Autoren: von Scheffelstein, BBB

Usanza da Selaque von Culming war noch immer von einer tiefen Glückseligkeit erfüllt. Sie strahlte förmlich, von innen heraus, selbst dann noch, als sie sich für einen Moment versuchte zu beherrschen und sich das Lächeln verkniff. Dabei lag ihr Tsatag nun schon zwei Tage zurück. Aber es war ein besonderer Tag gewesen, einer der glücklichsten ihres Lebens. Sie hatten ihn gefeiert, im Kreise ihrer Liebsten, und alle waren da gewesen, um auf sie anzustoßen. Papà, Madalena, ihre drei Nichten und Neffen, selbst Algerio, auf den sie so lange hatte verzichten müssen. Nun gut, es war ja auch sein Lehen, auf dem sie gefeiert hatten. Aber es tat gut, ihn in der Nähe zu haben. Ihn. Und Ta'iro. Madalena hatte es nicht gutgeheißen, natürlich nicht. Aber was hätte sie sagen, was hätte schon tun sollen? Immerhin war es ja ihr Tsatag. Ihr Ehrentag. Und Ta'iro war mittlerweile ein Ehrenmann. Nicht von Stand, das stimmte schon, aber ein Diener der Götter. Und so hatte sie den Tag im Kreise ihrer Liebsten verbracht. Sie hatten getanzt. Sie hatten gelacht. Sie hatten viel zu viel gegessen und getrunken und herumgealbert. Usanza erinnerte sich gern zurück, und so schlenderte sie, in Erinnerungen versunken, durch das kleine Örtchen Selkethal, bis sie die Stimme ihrer Schwester aus den Gedanken riss. „Usanza?“ Die so Angesprochene drehte sich um.

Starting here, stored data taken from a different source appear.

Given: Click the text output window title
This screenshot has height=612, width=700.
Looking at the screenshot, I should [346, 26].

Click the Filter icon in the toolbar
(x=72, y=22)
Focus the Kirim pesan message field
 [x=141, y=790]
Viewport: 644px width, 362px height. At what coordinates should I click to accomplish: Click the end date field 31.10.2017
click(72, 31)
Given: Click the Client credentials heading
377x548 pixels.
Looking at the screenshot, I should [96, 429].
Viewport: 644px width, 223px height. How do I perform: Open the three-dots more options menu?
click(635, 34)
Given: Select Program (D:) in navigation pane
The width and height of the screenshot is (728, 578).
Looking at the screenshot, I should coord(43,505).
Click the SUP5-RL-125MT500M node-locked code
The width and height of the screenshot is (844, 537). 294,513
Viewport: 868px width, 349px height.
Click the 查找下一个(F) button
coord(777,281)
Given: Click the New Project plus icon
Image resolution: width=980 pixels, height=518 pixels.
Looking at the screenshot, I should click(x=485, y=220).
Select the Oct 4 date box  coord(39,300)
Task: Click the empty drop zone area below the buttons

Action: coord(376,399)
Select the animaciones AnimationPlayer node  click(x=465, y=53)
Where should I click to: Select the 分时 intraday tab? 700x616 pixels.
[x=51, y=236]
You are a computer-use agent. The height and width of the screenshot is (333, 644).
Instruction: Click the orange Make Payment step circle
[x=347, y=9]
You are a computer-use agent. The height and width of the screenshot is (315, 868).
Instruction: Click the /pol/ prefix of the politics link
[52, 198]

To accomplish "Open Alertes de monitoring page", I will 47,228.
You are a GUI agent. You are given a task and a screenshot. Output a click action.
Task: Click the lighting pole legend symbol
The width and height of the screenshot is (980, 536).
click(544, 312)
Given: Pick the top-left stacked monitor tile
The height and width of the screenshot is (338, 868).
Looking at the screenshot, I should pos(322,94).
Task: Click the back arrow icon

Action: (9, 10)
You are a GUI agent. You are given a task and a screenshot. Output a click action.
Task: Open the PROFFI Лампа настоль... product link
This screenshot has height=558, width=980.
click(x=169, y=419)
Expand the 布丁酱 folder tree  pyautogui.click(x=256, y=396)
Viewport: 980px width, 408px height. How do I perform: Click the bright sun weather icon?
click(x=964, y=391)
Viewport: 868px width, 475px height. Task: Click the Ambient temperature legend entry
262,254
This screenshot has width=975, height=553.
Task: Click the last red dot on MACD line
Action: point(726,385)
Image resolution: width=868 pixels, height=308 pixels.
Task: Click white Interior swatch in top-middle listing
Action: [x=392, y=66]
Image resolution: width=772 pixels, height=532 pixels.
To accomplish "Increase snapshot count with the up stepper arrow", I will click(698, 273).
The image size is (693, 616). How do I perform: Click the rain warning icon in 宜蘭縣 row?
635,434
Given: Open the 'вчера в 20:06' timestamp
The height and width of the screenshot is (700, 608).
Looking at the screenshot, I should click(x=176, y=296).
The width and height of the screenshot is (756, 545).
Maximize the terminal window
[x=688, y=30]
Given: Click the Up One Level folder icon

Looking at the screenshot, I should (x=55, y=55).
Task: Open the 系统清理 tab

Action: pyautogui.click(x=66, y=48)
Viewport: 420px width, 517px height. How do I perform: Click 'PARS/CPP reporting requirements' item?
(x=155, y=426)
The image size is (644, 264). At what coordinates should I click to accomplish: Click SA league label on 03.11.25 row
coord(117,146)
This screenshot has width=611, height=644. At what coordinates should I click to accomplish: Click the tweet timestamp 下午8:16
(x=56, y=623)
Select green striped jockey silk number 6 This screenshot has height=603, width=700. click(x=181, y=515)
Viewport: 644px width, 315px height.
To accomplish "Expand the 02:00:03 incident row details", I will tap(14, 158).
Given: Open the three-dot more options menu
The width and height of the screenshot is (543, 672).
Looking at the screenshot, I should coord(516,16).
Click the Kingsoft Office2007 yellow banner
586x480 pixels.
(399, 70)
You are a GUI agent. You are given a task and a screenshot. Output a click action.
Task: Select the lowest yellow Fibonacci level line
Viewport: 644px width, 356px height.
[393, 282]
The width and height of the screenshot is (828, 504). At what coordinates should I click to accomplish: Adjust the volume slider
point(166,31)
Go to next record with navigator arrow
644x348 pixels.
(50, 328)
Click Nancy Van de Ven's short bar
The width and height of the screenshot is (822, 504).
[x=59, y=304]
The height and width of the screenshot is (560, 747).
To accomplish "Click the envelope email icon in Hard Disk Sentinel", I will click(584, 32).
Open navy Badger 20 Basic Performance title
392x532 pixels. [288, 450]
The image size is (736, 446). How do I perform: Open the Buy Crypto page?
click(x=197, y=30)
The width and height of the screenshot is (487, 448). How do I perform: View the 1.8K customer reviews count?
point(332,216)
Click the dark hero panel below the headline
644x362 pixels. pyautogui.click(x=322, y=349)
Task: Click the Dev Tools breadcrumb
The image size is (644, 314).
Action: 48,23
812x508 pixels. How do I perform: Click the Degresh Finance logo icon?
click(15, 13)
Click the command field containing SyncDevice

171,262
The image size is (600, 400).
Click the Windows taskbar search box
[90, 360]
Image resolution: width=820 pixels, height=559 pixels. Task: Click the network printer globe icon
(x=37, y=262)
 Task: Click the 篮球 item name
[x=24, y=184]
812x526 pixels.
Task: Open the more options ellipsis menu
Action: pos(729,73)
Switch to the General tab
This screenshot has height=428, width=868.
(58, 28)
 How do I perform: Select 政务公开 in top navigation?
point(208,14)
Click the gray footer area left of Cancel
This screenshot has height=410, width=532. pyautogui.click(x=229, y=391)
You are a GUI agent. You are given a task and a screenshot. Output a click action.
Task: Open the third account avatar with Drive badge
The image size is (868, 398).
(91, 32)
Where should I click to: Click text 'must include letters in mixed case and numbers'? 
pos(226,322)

Aus Richtung der Hacienda del Valle kam Domna Madalena, die Junkerin von Blumenau, auf sie zu. Neben ihr ein Usanza unbekannter Mann, offensichtlich ebenfalls Almadaner. Er sah … gut aus. Nicht unverschämt gut, aber doch durchaus attraktiv, und irgendetwas an ihm war anders als an den meisten Adligen. „Usanza, ich habe nach dir gesucht. Ich möchte dir jemanden vorstellen. Das hier“, sie deutete auf ihren männlichen Begleiter, „ist Dom Rondrigo von Kornhammer. Er wird an den Rennen teilnehmen.“ „Und dies, Dom Rondrigo“, wandte sich Madalena in Richtung Usanza, „ist meine jüngere Schwester, Usanza.“ Usanza knickste. „Es ist mir eine Freude und Ehre Eure Bekanntschaft zu machen, Dom Rondrigo.“

“Die Freude liegt ganz auf meiner Seite, Domnatella”, erwiderte Rondrigo und betrachtete die jüngere Dame mit einem freundlichen Lächeln, neugierig, wie das Gespräch wohl verlaufen werde. Dom Stordan hatte ihn erst mit der Junkerin bekannt gemacht, nun würde diese ihn mit ihrer Schwester bekannt machen. Hübsch war sie ja, die junge Dame, immerhin. Aber das allein würde ihm nicht reichen. Er wollte sehen, welche Gedanken sich in dem hübschen Köpflein verbargen, welche Ideen, Wünsche, Ziele, und ob sie ein Feuer in ihm zu entfachen vermöchte wie die eine oder andere Dame, ob nun von Stand oder nicht, es in der Vergangenheit getan hatte, mehr aber noch: ob dieses Feuer von Dauer sein könnte. Noch hatte er seine Zweifel. Aber was wusste er schon mehr über sie als das, was aus wenigen unbeholfenen Zeilen gesprochen hatte? “Werdet Ihr ebenfalls an dem Rennen teilnehmen? Oder feuert Ihr Eure Verwandten an?”, fragte er.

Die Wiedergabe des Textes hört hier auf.